A key player in crafting the President’s Emergency Plan for AIDS Relief joined administration officials Friday in calling for a clean five-year reauthorization of the long-standing HIV/AIDS program.
Speaking Friday at an annual legislative conference hosted by the Congressional Black Caucus Foundation, Rep. Barbara Lee, D-Calif., ranking member of the House State-Foreign Operations Appropriations Subcommittee, recalled a letter she and her Congressional Black Caucus colleagues sent in December 2002 to then-President George W. Bush, calling for a broader global investment in HIV/AIDS.
In 2003, Bush called on Congress to create such a program during his State of the Union address. The bipartisan law establishing PEPFAR came to fruition later that year.
“The Congressional Black Caucus was the primary wind beneath the wings of PEPFAR, and we can’t forget that,” Lee said.
Portions of PEPFAR must be reauthorized by the end of the month, though neither chamber has passed a bill to extend them.
Reauthorization has been in peril because of pushback from some conservative advocacy groups and lawmakers who worry that program funding and priorities support abortion.
Rep. Christopher H. Smith, R-N.J., who sponsored the program’s last five-year authorization, is pushing for a one-year reauthorization of the eight expiring provisions that also would reinstate some Trump-era anti-abortion restrictions. Smith leads the House Foreign Affairs Subcommittee on Global Health, Global Human Rights and International Organizations. His chamber’s State-Foreign Operations appropriations bill includes the language in question. The measure could go to the House floor this week.
While the bulk of the program would continue under permanent law, administration officials and global health advocates worry that a lapse in any authorizations could signal uncertainty about the program’s future or weaken perception of global security.
“Most people in Africa do not understand what you mean by reauthorization and appropriation because these people say, ‘Well, doesn’t it mean that you don’t get funding for it?’” said John Nkengasong, ambassador-at-large, U.S. global AIDS coordinator and senior bureau official for global health security and diplomacy. “It sends a signal of weakened foreign policy and diplomacy. We use that commitment in humanitarian efforts.”
Samantha Power, administrator of the U.S. Agency for International Development, said the program’s long-term bipartisan nature has kept “it on such a stable foundation that you can look beyond the next budget cycle.”
“You just know, whatever else happens, you know, in Washington, D.C., PEPFAR will be there,” she said.
Powers said USAID Deputy Administrator Paloma Adams-Allen was in South Africa on Thursday announcing a new medical research partnership related to finding an HIV vaccine.
Not reauthorizing the program, she said, could make individuals worry that research and development investments are going to change. The predictability of consistent investments in PEPFAR have been key to expanding new treatments.
“What signal does that send to the local communities, to the people receiving treatment, to the drug companies, to the governments who were trying to shift to take on more of these responsibilities themselves?” Power said.

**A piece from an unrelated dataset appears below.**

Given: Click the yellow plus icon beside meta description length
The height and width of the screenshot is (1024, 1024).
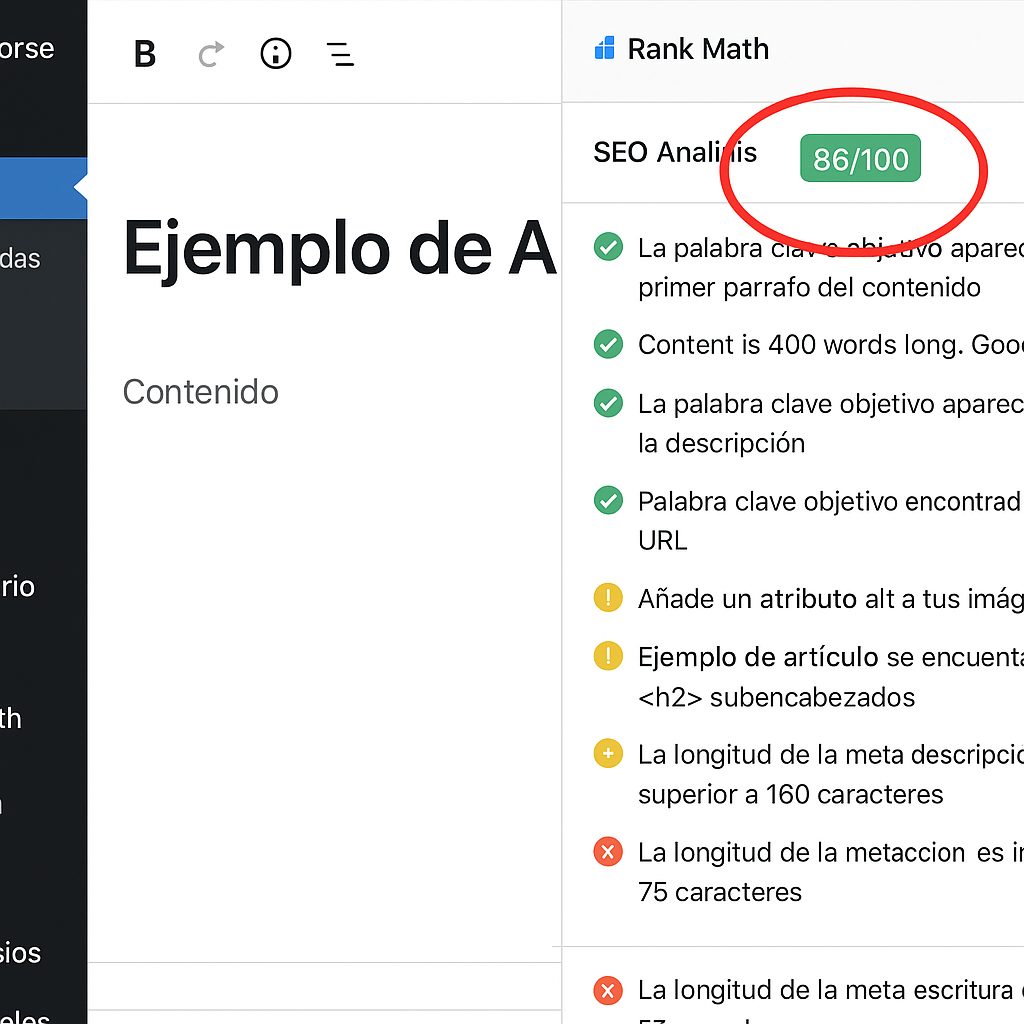Looking at the screenshot, I should click(x=608, y=753).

The White House issued a statement of administrative policy Friday warning that President Joe Biden would veto the House’s State-Foreign Operations bill and reiterated support for a five-year reauthorization.

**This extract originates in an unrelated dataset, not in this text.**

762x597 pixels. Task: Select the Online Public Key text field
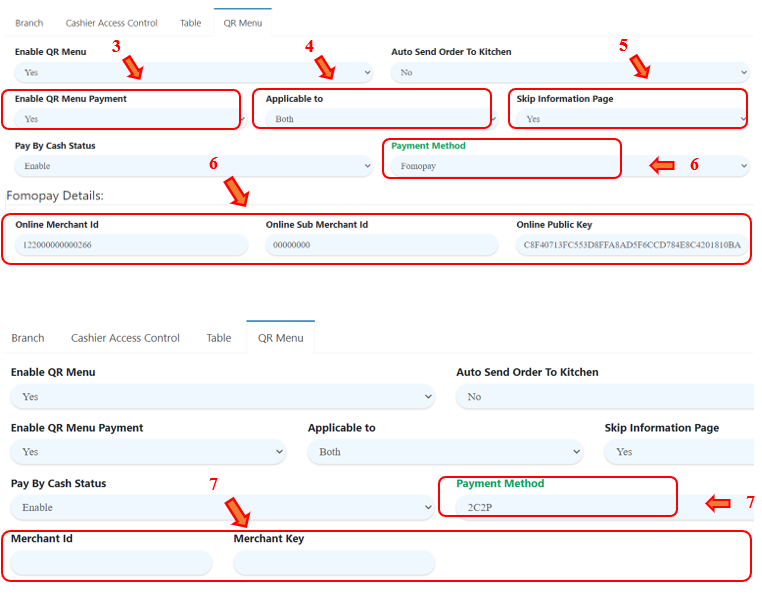pos(630,245)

“We have to get back to some kind of sensible bipartisanship so that we can move forward to end HIV and AIDS by 2030,” Lee said.

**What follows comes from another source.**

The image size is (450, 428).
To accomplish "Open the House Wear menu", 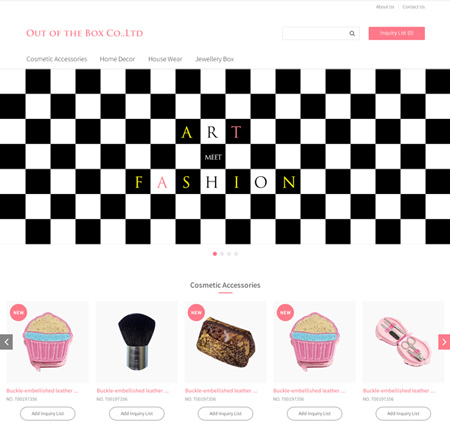I will [165, 59].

“A five-year clean reauthorization — built on the success, built on the coalitions that brought this forward — are going to be important,” said Melanie Egorin, assistant secretary of legislation at the Department of Health and Human Services, at Friday’s CBC event.
Lee acknowledged that during initial crafting of PEPFAR, she nearly voted against the bill because of a proposed anti-abortion amendment.
“Democrats were looking to me and said, ‘what should we do?’” she said, adding she urged them to vote for the bill and hoped the Senate would remove the provision; it eventually did.
Lee said she sees a similar path regarding the House State-Foreign Operations bill. She is “trying to work with the administration and the folks who are trying to blow it up to try to get some bipartisanship to go along so we can get this bill passed before the end of September,” she said.